- [Required work]:
Would you set down all of the entries below exactly as they stand?

Saved entries
((
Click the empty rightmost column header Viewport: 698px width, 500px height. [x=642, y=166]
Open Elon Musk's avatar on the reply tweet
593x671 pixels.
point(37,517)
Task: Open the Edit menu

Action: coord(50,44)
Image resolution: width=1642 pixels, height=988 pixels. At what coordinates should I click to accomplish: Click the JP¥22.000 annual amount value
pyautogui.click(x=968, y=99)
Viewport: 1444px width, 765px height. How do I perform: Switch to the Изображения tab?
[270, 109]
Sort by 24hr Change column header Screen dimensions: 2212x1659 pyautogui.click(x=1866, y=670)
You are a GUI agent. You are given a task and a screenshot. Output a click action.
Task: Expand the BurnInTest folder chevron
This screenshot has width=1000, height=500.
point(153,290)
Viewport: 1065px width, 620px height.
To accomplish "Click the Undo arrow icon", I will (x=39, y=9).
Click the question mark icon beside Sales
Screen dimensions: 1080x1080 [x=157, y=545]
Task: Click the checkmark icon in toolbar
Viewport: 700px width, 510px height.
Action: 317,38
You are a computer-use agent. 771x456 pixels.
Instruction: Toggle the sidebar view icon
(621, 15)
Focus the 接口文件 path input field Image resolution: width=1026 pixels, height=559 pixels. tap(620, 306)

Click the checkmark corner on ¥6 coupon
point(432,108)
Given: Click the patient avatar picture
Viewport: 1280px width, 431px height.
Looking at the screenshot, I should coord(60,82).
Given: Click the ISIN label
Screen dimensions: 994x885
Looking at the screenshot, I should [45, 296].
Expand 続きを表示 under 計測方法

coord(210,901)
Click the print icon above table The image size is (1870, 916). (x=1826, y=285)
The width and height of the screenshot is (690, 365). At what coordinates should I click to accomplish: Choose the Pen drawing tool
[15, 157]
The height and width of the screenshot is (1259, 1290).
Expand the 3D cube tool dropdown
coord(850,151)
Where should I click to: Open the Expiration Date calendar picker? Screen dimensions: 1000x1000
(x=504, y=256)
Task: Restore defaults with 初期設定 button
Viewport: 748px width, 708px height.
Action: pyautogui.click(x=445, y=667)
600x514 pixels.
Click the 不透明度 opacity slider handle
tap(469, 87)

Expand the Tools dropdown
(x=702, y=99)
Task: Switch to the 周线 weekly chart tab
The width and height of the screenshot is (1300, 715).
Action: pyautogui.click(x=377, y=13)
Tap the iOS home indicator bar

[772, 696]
))
- [Answer for this exercise]:
Click the empty rightmost column header Viewport: 698px width, 500px height. [x=642, y=166]
Open Elon Musk's avatar on the reply tweet
593x671 pixels.
point(37,517)
Task: Open the Edit menu

Action: coord(50,44)
Image resolution: width=1642 pixels, height=988 pixels. At what coordinates should I click to accomplish: Click the JP¥22.000 annual amount value
pyautogui.click(x=968, y=99)
Viewport: 1444px width, 765px height. How do I perform: Switch to the Изображения tab?
[270, 109]
Sort by 24hr Change column header Screen dimensions: 2212x1659 pyautogui.click(x=1866, y=670)
You are a GUI agent. You are given a task and a screenshot. Output a click action.
Task: Expand the BurnInTest folder chevron
This screenshot has width=1000, height=500.
point(153,290)
Viewport: 1065px width, 620px height.
To accomplish "Click the Undo arrow icon", I will (x=39, y=9).
Click the question mark icon beside Sales
Screen dimensions: 1080x1080 [x=157, y=545]
Task: Click the checkmark icon in toolbar
Viewport: 700px width, 510px height.
Action: 317,38
You are a computer-use agent. 771x456 pixels.
Instruction: Toggle the sidebar view icon
(621, 15)
Focus the 接口文件 path input field Image resolution: width=1026 pixels, height=559 pixels. tap(620, 306)

Click the checkmark corner on ¥6 coupon
point(432,108)
Given: Click the patient avatar picture
Viewport: 1280px width, 431px height.
Looking at the screenshot, I should coord(60,82).
Given: Click the ISIN label
Screen dimensions: 994x885
Looking at the screenshot, I should [45, 296].
Expand 続きを表示 under 計測方法

coord(210,901)
Click the print icon above table The image size is (1870, 916). (x=1826, y=285)
The width and height of the screenshot is (690, 365). At what coordinates should I click to accomplish: Choose the Pen drawing tool
[15, 157]
The height and width of the screenshot is (1259, 1290).
Expand the 3D cube tool dropdown
coord(850,151)
Where should I click to: Open the Expiration Date calendar picker? Screen dimensions: 1000x1000
(x=504, y=256)
Task: Restore defaults with 初期設定 button
Viewport: 748px width, 708px height.
Action: pyautogui.click(x=445, y=667)
600x514 pixels.
Click the 不透明度 opacity slider handle
tap(469, 87)

Expand the Tools dropdown
(x=702, y=99)
Task: Switch to the 周线 weekly chart tab
The width and height of the screenshot is (1300, 715).
Action: pyautogui.click(x=377, y=13)
Tap the iOS home indicator bar

[772, 696]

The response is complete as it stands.